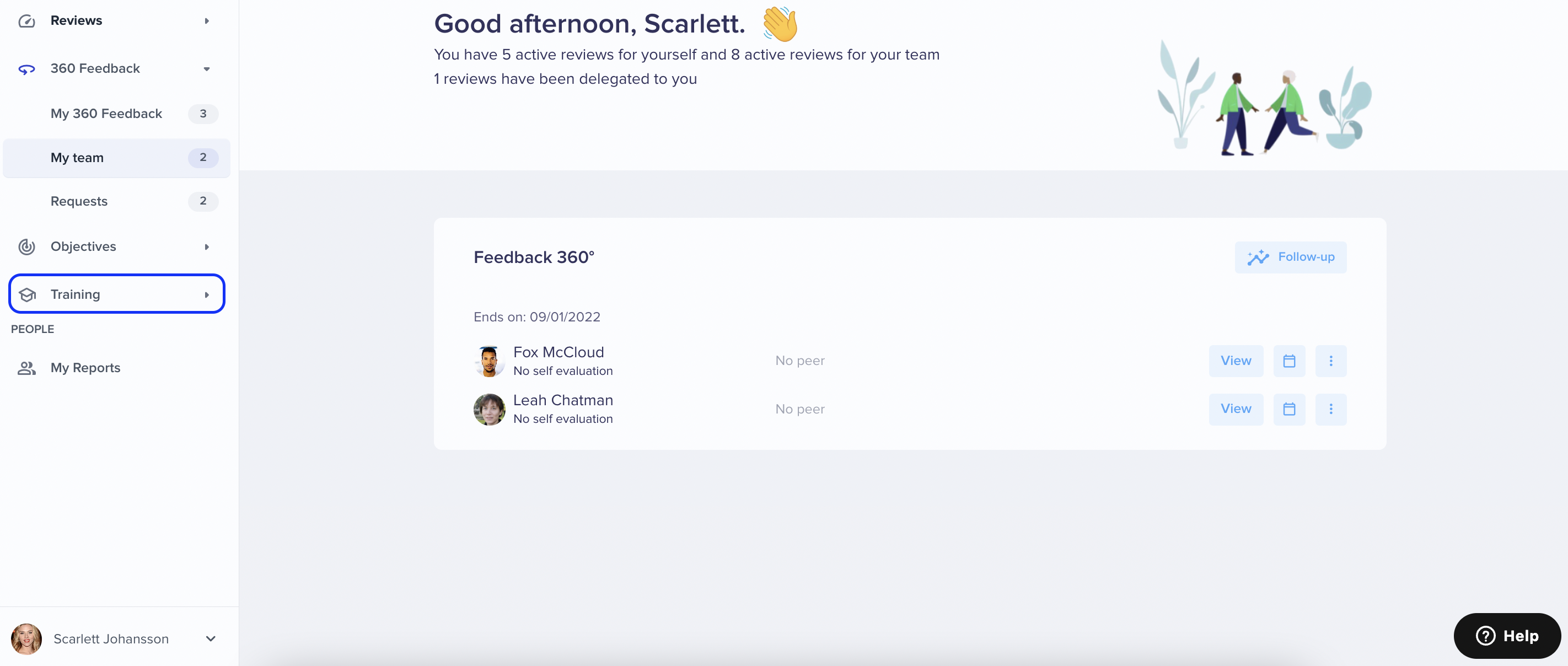Collapse the 360 Feedback section arrow

click(207, 69)
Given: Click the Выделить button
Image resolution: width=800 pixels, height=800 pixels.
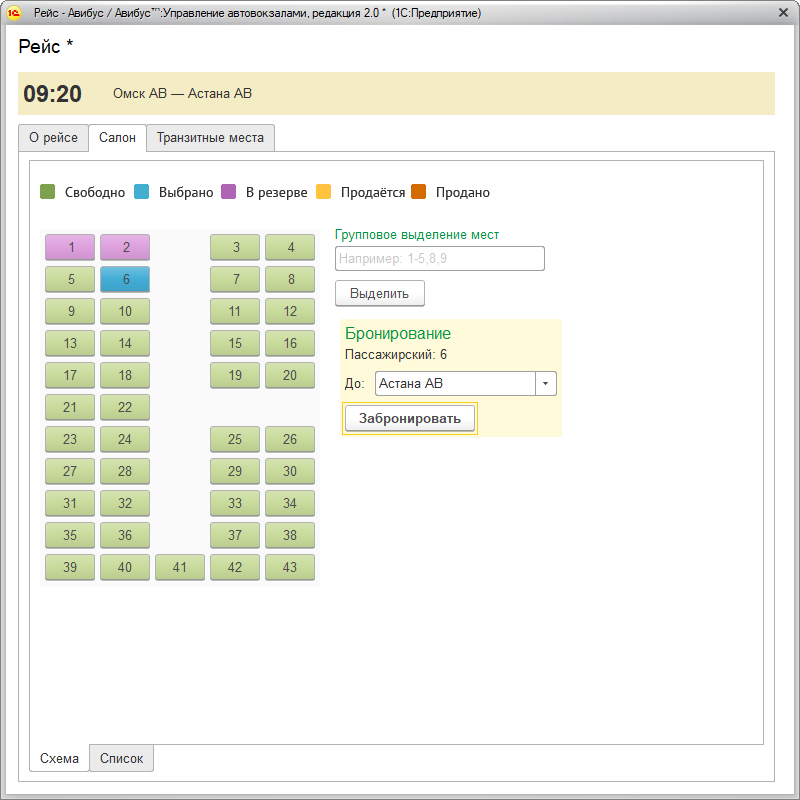Looking at the screenshot, I should [379, 293].
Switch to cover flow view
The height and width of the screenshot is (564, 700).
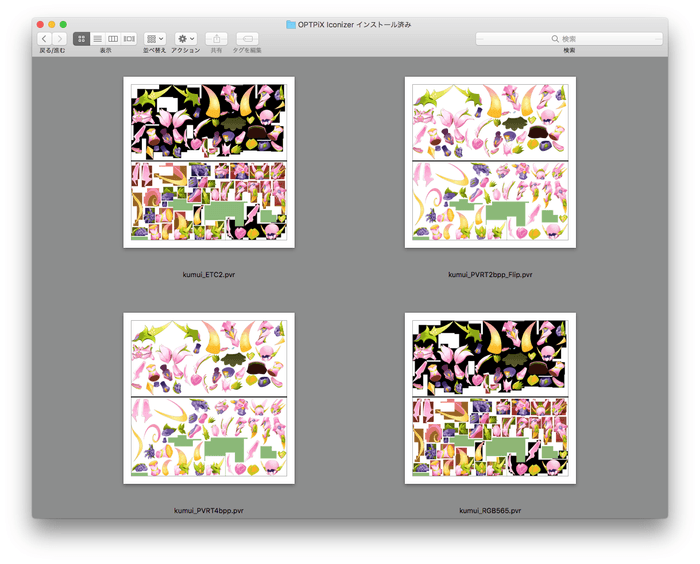pos(129,39)
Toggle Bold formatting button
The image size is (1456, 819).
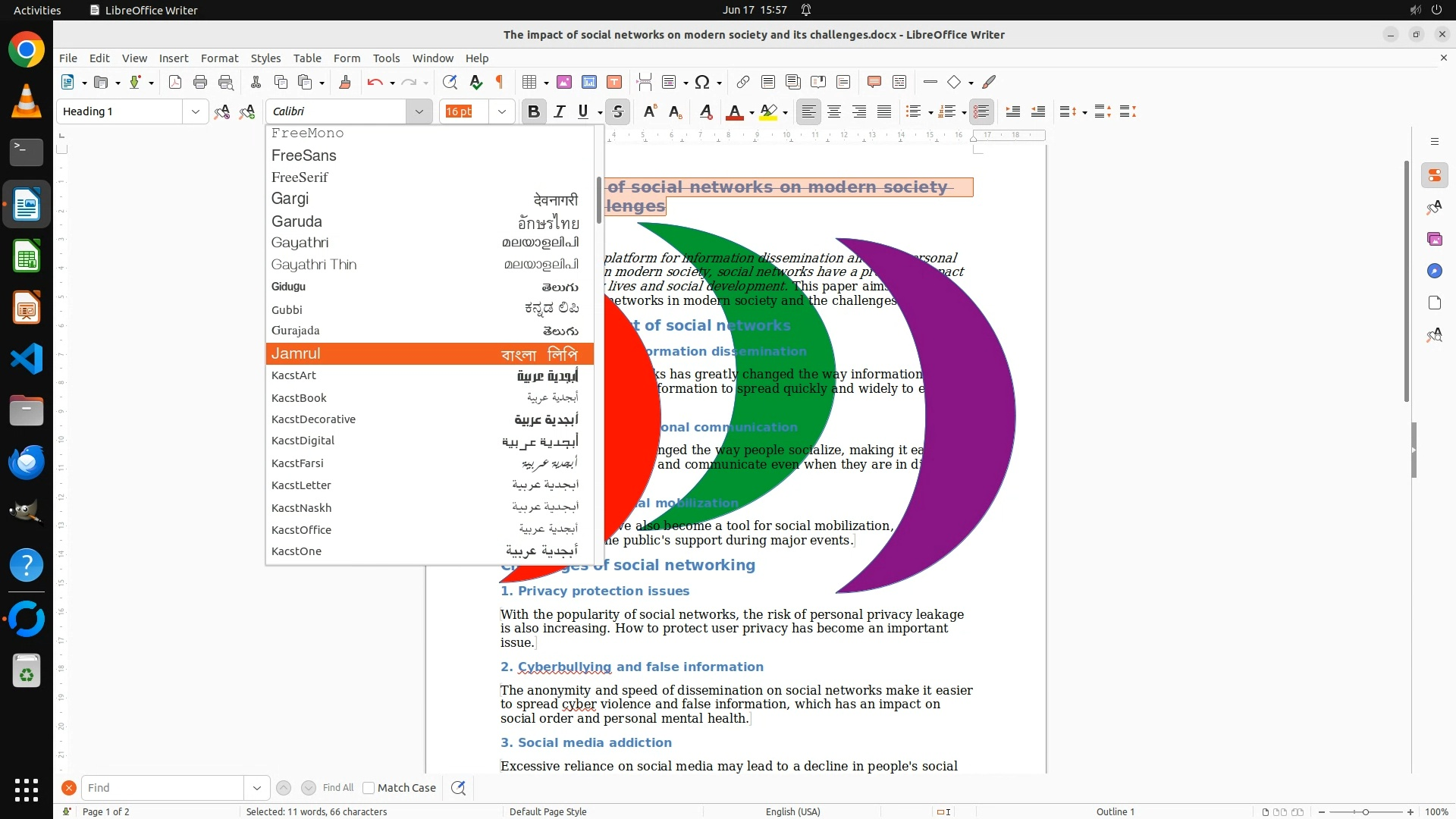[x=534, y=111]
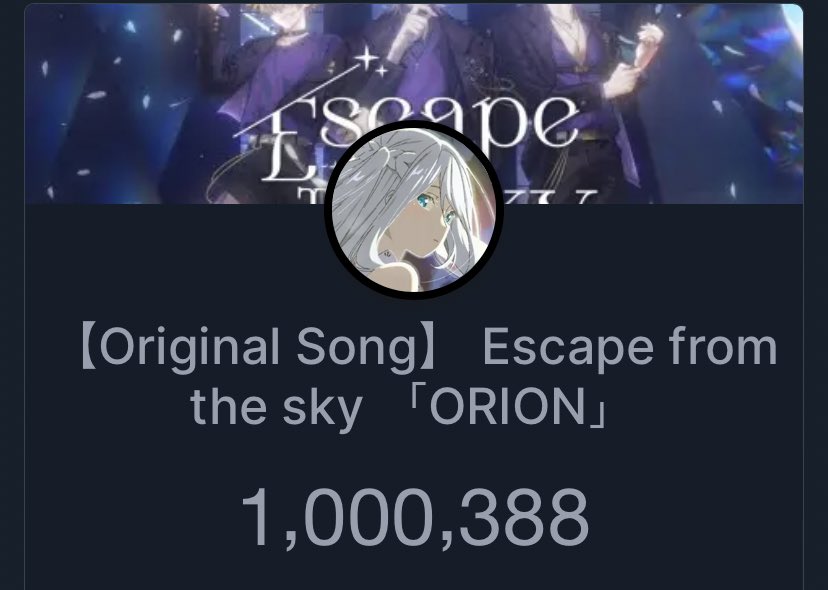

> Problem requirements:
Rewrite the lines of all the records above as a numbered list, omitting blank lines and the pictures.

> Solution for this problem:
1. Collapse the 360 Feedback section arrow
2. click(207, 69)
3. Given: Click the Выделить button
4. Image resolution: width=800 pixels, height=800 pixels.
5. Looking at the screenshot, I should [379, 293].
6. Switch to cover flow view
7. The height and width of the screenshot is (564, 700).
8. pos(129,39)
9. Toggle Bold formatting button
10. The image size is (1456, 819).
11. [x=534, y=111]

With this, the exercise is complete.